How far can you stretch the definition of architecture and its role in making the world a better place? According to the third Chicago Architecture Biennial, which opened September 19 and runs through January 5, very far indeed.
The first two biennials, “The State of the Art of Architecture” in 2015 and “Make New History” in 2017, featured edgy and provocative work, but their relevance to the practice of architecture was fairly clear, and they included many displays of designed objects and spaces, easily recognized as architectural. This year is different. The focus relies heavily on research and asks difficult questions about the world in which architecture must operate and on which it can have an impact.
When the exposition’s title, “... and Other Such Stories,” was announced back in February, it caused some eye rolling. As conceived by artistic director Yesomi Umolu with curators Sepake Angiama and Paulo Tavares, the current Biennial, according to its mission statement, “invites practitioners and the public to engage with architecture and the built environment as prisms through which to reflect upon social, geopolitical, and ecological processes that affect our collective past, present, and future.”
It’s an impassioned declaration of concern for issues that architectural practitioners often ignore. The rhetoric may sound overly earnest, but what matters is the quality of the exhibits inspired by this manifesto—most housed in the 1897 Beaux Arts splendor of the Chicago Cultural Center and a few scattered throughout the city—and how well they explore these complex topics while linking them to architecture.
If you’re looking for eye candy that points to the next big design trends, you’ll be disappointed. But if you want to know what a range of professionals—not just architects but planners, preservationists, historians, writers, philosophers, activists, and artists—are thinking and doing to solve real problems, like how to make clean water and toilets available to people who’ve never had them. You’ll learn a lot. Here are some highlights.

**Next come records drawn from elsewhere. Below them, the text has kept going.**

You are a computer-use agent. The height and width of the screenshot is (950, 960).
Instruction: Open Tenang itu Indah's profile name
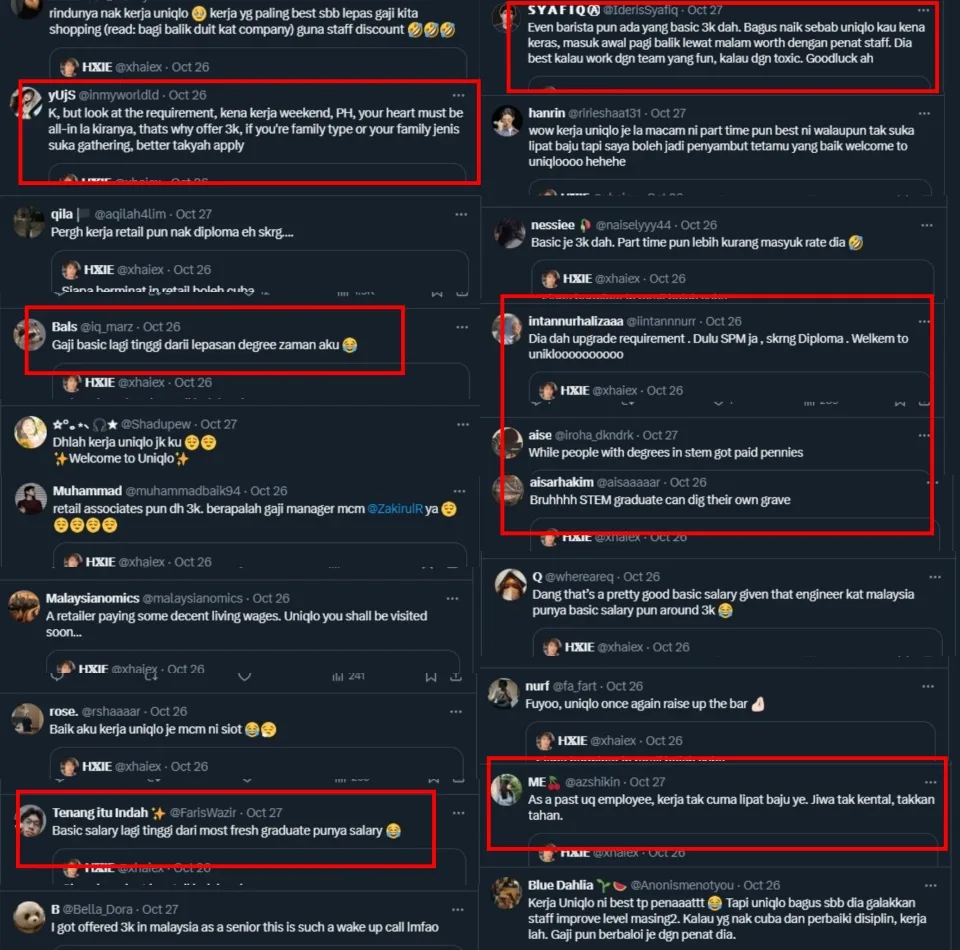coord(100,813)
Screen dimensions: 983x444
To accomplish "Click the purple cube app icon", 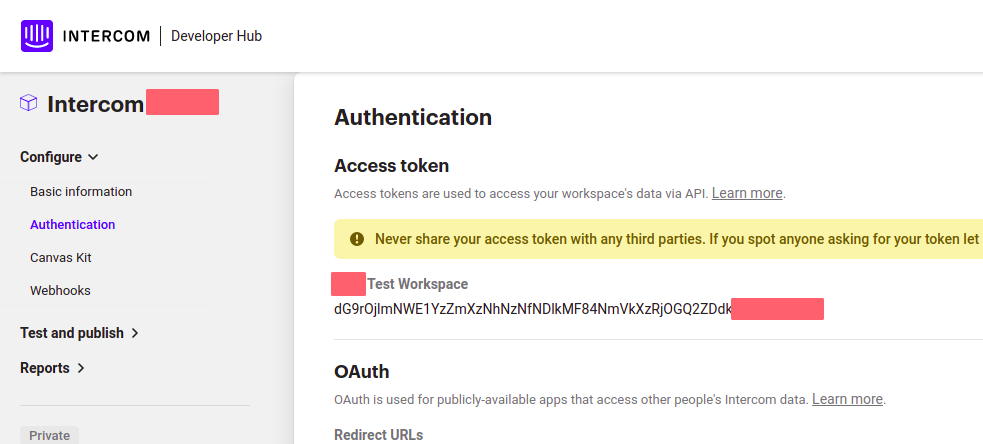I will [x=28, y=103].
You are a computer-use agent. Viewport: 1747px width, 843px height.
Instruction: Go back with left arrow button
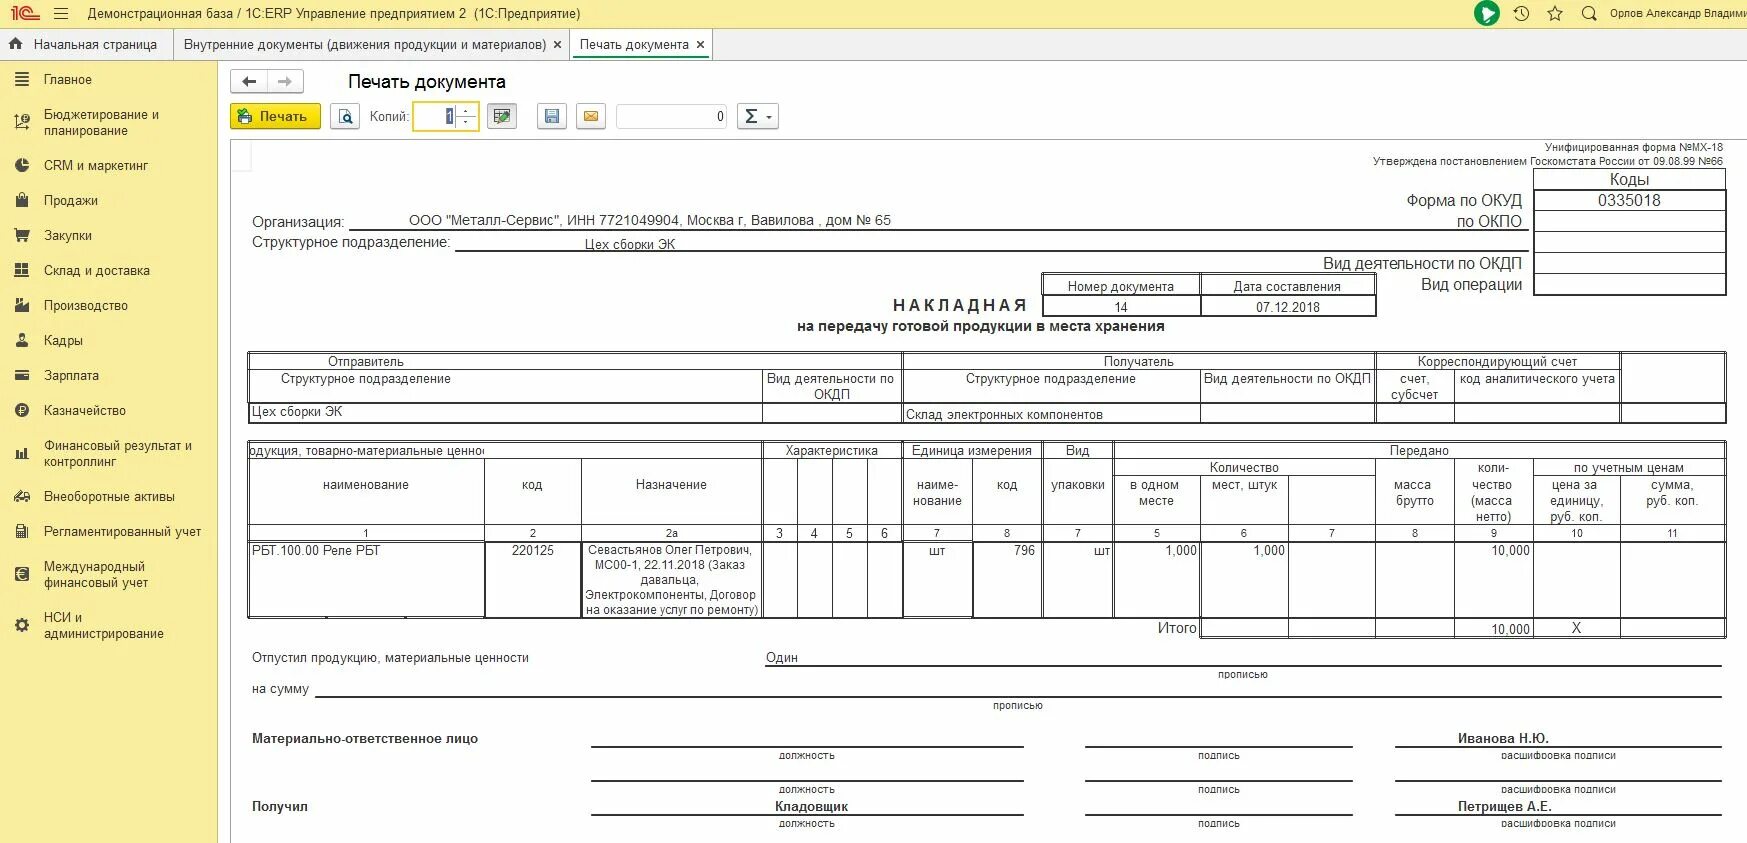click(249, 82)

Everyone knows that the shortage of decent affordable housing is a global crisis. Two of the most compelling exhibits to address this come from São Paulo, Brazil. City Center Homeless Movement (MSTC) is an organization that encourages squatting in tax-delinquent vacant properties in the downtown core to pressure the city to repurpose them as social housing. Its exhibit documents the occupation and management of one such building, now home to over 300 people. Also noteworthy is USINA-CTA, a collective of architects and researchers who help communities design and build their own residences and communal spaces; a video shows the evolution of a clustered multifamily housing project, based on a square module, from freehand sketch through construction.
Such multifamily housing is impossible in the informal settlements of dense cities like Mumbai, where there is little plumbing. “Sanitation and Equity” is the work of RMA Architects, based in Mumbai and Boston, and principal Rahul Mehrotra’s students at Harvard’s GSD. Their proposals rethink sanitation infrastructure for marginalized populations in India, where 70 percent of water is contaminated. Solutions combine new systems for water supply and waste disposal with flood management and courtyard housing.
Because so many exhibits are about process, they tend to be heavy on text and light on architectural spaces and objects. One elegant exception is also the saddest. “The Gun Violence Memorial Project” by MASS Design Group of Boston and Hank Willis Thomas of Plainfield NJ, features four gabled pavilions of glass and painted wood, which display, within a grid of cubbyholes, mementos of victims of gun violence. Nearby are screens with heartbreaking videos, mostly of mothers remembering their murdered children.
Other displays have comparable architectonic heft, but without the tragic content. “Re-Rooting and Redux” by the Sweet Water Foundation, a community-based land trust on Chicago’s South Side, shows the handsomely crafted timber frame of a worker’s cottage transformed into gallery space. Another eye catcher is “Great Lakes Water School,” a vernacular steel and wood structure by artist Oscar Tuazon of Los Angeles in collaboration with Olson Kundig Architects of Seattle.
You may have fond memories of the 2017 Biennial’s “Vertical City,” in which 16-foot-high models, revisiting the 1922 Chicago Tribune Tower design competition, filled a monumental gallery. Once again, this glorious chamber gives pride of place to large scale architectural installations. The most impressive is “Museum of Oil – The American Rooms” by Territorial Agency of London, which explores a world without oil: four canted walls,16 feet high and covered in aerial images of drilling and fracking sites, are artfully positioned to create layers of space between them.
The new Biennial is more challenging than the previous editions. (A rare moment of wit is the choice of ConstructLab of Berlin to repurpose the “Adolf Loos” classical column from the last Biennial into a horizonal bench.) The contributors here are mostly emerging voices, with few marquee names. It’s short on visual pizzazz, and reading all that text, some of it impenetrable, may give you eyestrain. Climate change—which architects can actually do something about—is given short shrift. And visitors are pounded by signs reminding them that buildings occupy land taken from indigenous peoples. You can ask what any of this has to do with architecture and dismiss the Biennial as a misguided attempt to be “woke.” Or you can look carefully and acknowledge its core message: that we cannot grapple with the difficult realities of the world we live in unless we begin to bridge the gap between architecture and activism.